DIRECTIVE A |
Copy the rows word for word, from the line that contains "You are a computer-use" through the end of the rows, with both ends included.

Touching on the specific case of the school, its function and characteristics, the team listed the factors responsible for its success and the drawbacks of the system.
This experience has a certain merit. Without, of course, limiting oneself to the rural world - the urban reality of Africa today constitutes in essence the bridgehead for any major development project - it examines in turn the functions of education today, its agents, the role of the community and the State, as material instruments that enable the educational system to respond to the challenges that face it: the challenges at the heart of a society, a culture with its paradoxes and its projection, its triumphs and its griefs, in the clash of civilizations taking place in our world today.
Prospects for a coherent educational system.
Invited by UNESCO to study this issue and present guidelines for education in the twenty-first century, the International Commission on Education for the Twenty-First Century defined thus the principles of the new education: "learn to know, learn to do, learn to live together, learn to be". Education thus appears as a continuous activity for everyone everywhere, which consists in continuous relearning of how to be, how to exist.
The World Conference on Education for All, convened by UNESCO, the World Bank, UNDP and UNICEF at Jomtien in 1990, has already examined the nature and meaning of this concern and of a policy of education for all. The Conference stressed the need to redefine the status of teachers, while underscoring the responsibility of parents, of the local community, of civil society and of the State, and proposed a model programme.
A review of the report on the state of education in Africa presented by UNESCO in 1997 and complemented by the report of the Conference of African Ministers of Education, held at Durban in 1998, followed by the Conference of the OAU, held at Harare in 1999, shows clearly that the development of education depends on factors that sometimes appear to be secondary but which are ultimately essential to its success. These factors include freedom of choice and of expression otherwise known as democracy, enjoyment of a minimum of resources for living and action, a state of non-poverty, civil and social peace and the responsibility of agents of education for the effective discharge of their respective tasks. A cursory look at each of these elements provides better understanding, greater awareness and perhaps commitment at each level.
Role of education
As was already recognized at Jomtien and followed up at Dakar, Durban and Harare, the discharge of this function took the form of educational and training activities which included not only literacy programmes, but also the inculcation of skills, attitudes and behaviours.
While African States, as the above mentioned UNESCO report attests, have attempted to reform systems, the role of education, even though loudly proclaimed, remains an ambition that must now be translated into programmes of action. One of the difficulties is the genuine challenge to inculcate attitudes and behaviour patterns, which is clearly a long-term task. Examples of this include educating people to change their mentalities, for example in their approach to the prevention of AIDS or education for a culture of peace.

DIRECTIVE B |
Summarize the text on education in Africa in two sentences.

DATA |
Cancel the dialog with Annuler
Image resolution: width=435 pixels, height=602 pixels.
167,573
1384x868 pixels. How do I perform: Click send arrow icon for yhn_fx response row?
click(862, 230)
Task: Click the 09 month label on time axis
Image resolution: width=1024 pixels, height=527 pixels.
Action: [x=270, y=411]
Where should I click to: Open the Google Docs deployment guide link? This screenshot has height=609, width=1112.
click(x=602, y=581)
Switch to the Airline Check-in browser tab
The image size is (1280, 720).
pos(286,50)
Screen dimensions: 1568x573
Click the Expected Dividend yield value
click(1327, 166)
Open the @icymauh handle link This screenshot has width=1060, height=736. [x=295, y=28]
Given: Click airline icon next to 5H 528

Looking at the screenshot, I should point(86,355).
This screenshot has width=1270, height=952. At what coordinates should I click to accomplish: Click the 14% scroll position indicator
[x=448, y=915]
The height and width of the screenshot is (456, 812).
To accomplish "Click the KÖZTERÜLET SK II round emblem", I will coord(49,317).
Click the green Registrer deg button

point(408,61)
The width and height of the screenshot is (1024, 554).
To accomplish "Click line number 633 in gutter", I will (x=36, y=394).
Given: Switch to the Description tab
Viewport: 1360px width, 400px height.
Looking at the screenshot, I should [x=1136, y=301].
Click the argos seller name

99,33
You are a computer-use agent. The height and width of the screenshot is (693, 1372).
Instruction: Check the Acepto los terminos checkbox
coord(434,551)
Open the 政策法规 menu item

CORRECT ANSWER A |
You are a computer-use agent. The height and width of the screenshot is (693, 1372).
Instruction: Check the Acepto los terminos checkbox
coord(434,551)
Open the 政策法规 menu item

CORRECT ANSWER B |
International bodies convened by UNESCO framed the new education around learning to know, to do, to live together and to be, and the 1990 Jomtien conference stressed redefining teachers' status and the responsibility of parents, the local community, civil society and the State. Reports from 1997 to 1999 show that educational development depends on factors such as democracy, minimum resources, non-poverty, civil and social peace and the responsibility of education's agents, while African States' reforms have left the role of education an ambition still to be turned into programs of action, partly because inculcating attitudes and behaviors is a long-term task.